Gual (CaixaBank) destaca unos resultados "magníficos" en un año con momentos difíciles

Gonzalo Gortázar y Jordi Gual (CaixaBank)
EUROPA PRESS
Publicado 02/02/2018 10:45:09CET

   Cree que el BCE debe tomar el ejemplo de la FED y empezar a normalizar la política monetaria

   VALENCIA, 2 Feb. (EUROPA PRESS) -

   El presidente de CaixaBank, Jordi Gual, ha destacado este viernes que los resultados de la entidad en 2017 han sido "magníficos", con un crecimiento del 60,9% hasta 1.684 millones, aunque ha admitido que ha sido un año con momentos difíciles.

   En la rueda de prensa de presentación de los resultados en la sede del banco en Valencia, Gual ha hecho una valoración global muy positiva y ha subrayado que CaixaBank ha seguido ganando cuotas de mercado y ha registrado un beneficio récord pese a un contexto aún con tipos de interés en mínimos históricos y "teniendo que hacer frente a circunstancias complejas".

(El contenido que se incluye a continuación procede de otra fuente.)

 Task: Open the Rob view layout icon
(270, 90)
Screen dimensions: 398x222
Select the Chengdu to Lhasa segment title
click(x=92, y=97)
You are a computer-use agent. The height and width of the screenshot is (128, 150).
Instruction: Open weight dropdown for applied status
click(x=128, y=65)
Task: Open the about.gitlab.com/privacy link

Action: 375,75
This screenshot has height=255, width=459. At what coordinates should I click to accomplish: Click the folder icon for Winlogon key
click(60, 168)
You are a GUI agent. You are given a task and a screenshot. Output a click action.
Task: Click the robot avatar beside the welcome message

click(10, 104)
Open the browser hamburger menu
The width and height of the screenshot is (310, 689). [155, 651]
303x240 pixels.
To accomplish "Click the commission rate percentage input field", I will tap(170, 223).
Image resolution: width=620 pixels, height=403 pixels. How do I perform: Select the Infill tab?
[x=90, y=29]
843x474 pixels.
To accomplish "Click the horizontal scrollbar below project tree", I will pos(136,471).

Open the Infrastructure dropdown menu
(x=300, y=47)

   Entre los éxitos de 2017, Gual ha resaltado que la entidad ha afianzado su posición de liderazgo en banca minorista en el conjunto de la Península Ibérica, ha reforzado la solidez del balance, la acción se ha revalorizado casi un 25%, y se ha completado la desconsolidación entre La Caixa y Criteria Caixa.

PERSPECTIVAS PARA 2018

   El presidente de CaixaBank ha lanzado un mensaje de optimismo de cara a 2018, que ha recordado que es el último año del plan estratégico iniciado en 2015 y ha confiado en que se alcanzarán los objetivos marcados.

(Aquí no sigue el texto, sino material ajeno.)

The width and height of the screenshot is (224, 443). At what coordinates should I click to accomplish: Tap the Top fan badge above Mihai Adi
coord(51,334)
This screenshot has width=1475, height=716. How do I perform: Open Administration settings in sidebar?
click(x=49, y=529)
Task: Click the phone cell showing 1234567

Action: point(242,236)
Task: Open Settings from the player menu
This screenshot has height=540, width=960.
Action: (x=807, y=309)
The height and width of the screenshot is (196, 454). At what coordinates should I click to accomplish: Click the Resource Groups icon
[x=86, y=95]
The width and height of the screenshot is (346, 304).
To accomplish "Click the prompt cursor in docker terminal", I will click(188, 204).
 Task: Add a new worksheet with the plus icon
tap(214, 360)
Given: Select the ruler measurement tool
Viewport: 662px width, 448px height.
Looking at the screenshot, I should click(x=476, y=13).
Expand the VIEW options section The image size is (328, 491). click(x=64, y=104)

   Ha indicado que la entidad seguirá avanzando en la satisfacción al cliente, en su posición de capital y en la digitalización, entre otros aspectos clave, como la contención de costes y la reducción de los activos problemáticos, y ha afirmado que esperan culminar el plan estratégico con una posición de liderazgo comercial.

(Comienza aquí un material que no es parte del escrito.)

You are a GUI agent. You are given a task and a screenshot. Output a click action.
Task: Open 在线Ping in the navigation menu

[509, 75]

   A nivel macroeconómico internacional, Gual ha señalado que las perspectivas son positivas, con un crecimiento del PIB mundial que podría situarse en torno al 3,9%, aunque ha afirmado que hay riesgos, tanto al alza como a la baja.

   En positivo, ha indicado que podría haber un mayor impacto del previsto de la reforma fiscal aprobada por la administración de Donald Trump en Estados Unidos, mientras que en Europa se podría mejorar la confianza si se sigue avanzando significativamente en la unión económica y especialmente en la unión bancaria.

   Entre los riesgos a la baja, ha apuntado a los populismos y también ha señalado que algunos mercados tendrán que "capear" una normalización gradual de la política monetaria, aunque ha considerado que se debería producir.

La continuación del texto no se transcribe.